Dataset entries
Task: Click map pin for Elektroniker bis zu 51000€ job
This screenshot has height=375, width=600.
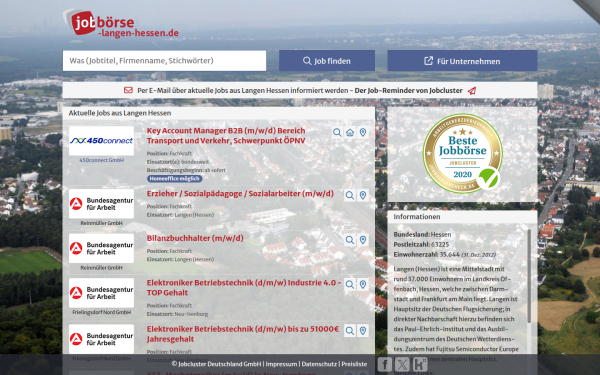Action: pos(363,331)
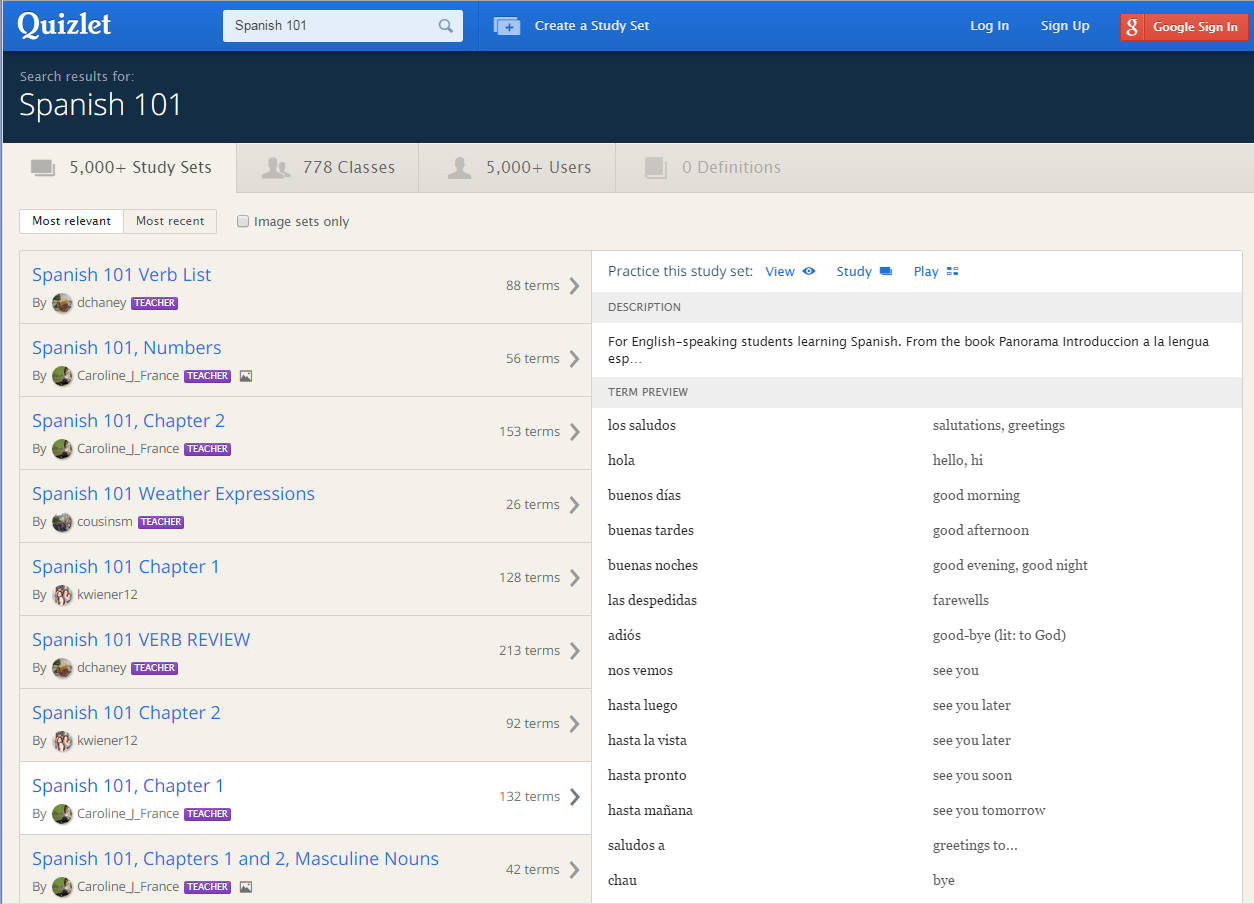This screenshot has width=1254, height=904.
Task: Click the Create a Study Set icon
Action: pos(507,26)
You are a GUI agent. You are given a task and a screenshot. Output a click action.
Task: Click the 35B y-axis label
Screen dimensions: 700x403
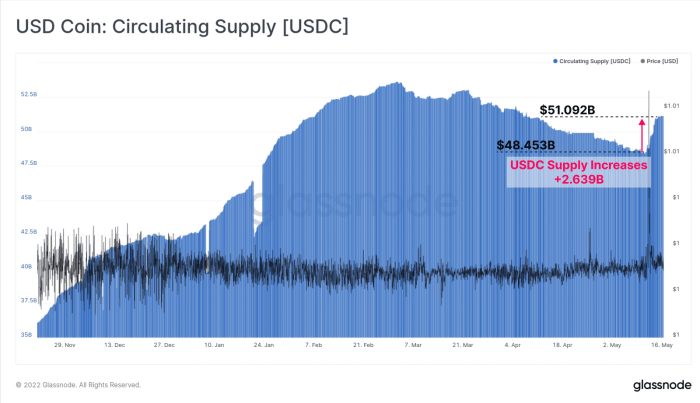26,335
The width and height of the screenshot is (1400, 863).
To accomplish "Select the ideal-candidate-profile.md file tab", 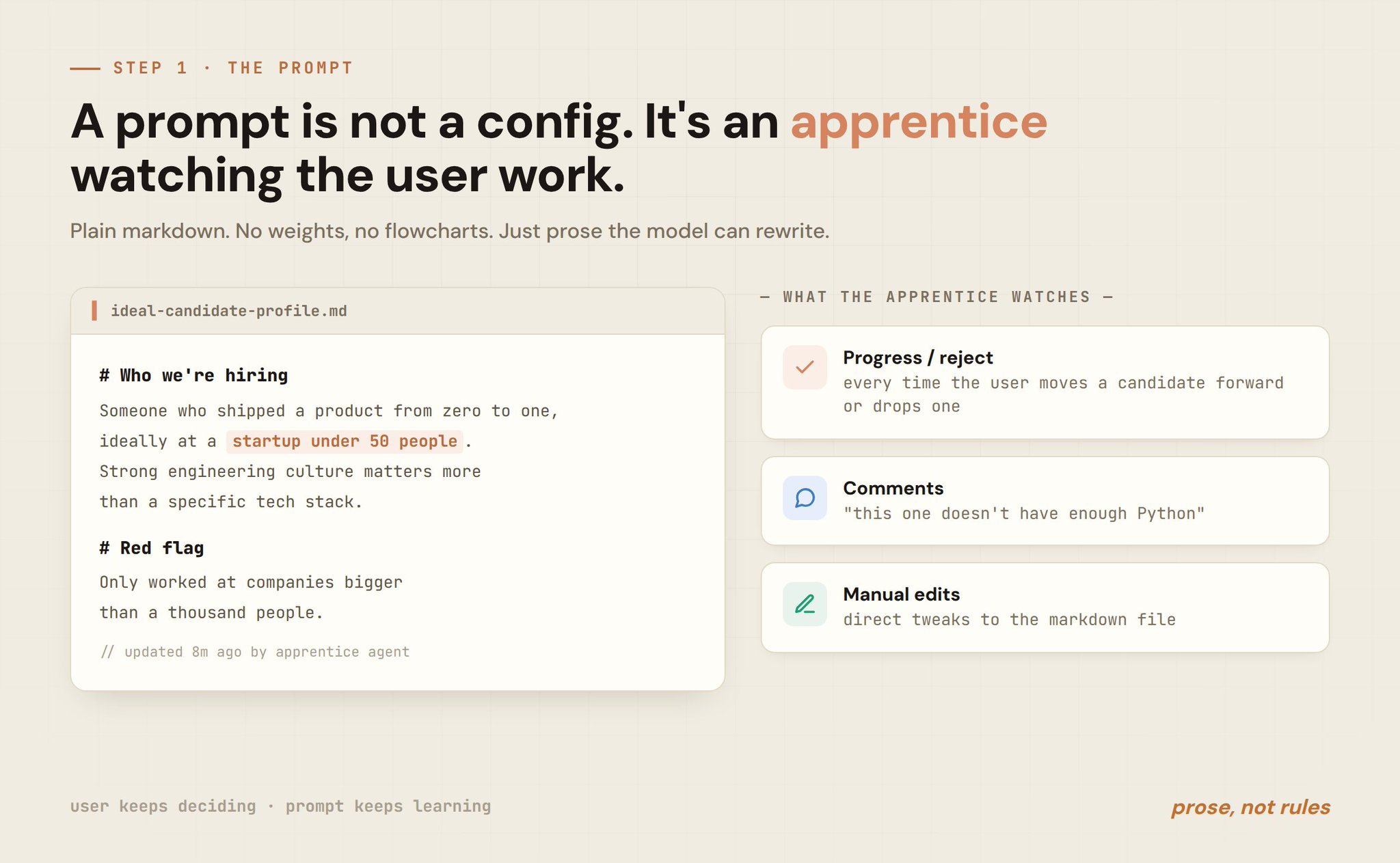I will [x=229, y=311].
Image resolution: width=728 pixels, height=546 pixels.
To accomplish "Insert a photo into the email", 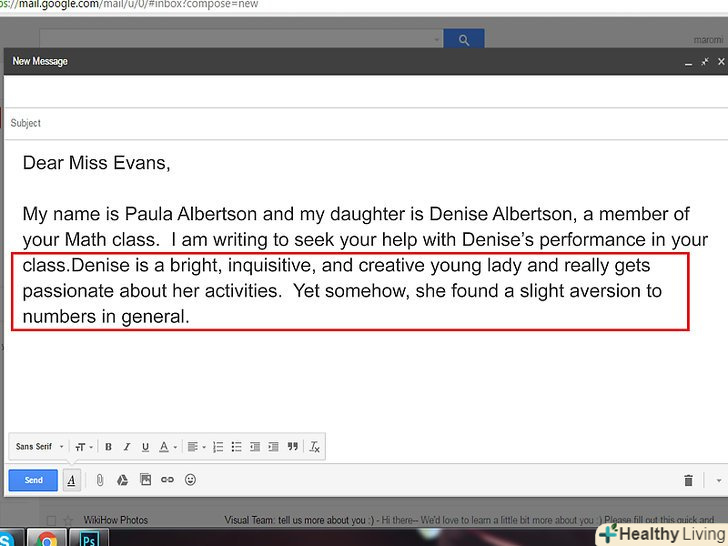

* _TASK DIRECTIONS_
From the line that contains "Image resolution: width=728" to the last line of the data above, inclusive, transcribe every line exactly and only those lines, omitting pictures.

* _SOLUTION BELOW_
Image resolution: width=728 pixels, height=546 pixels.
To accomplish "Insert a photo into the email", 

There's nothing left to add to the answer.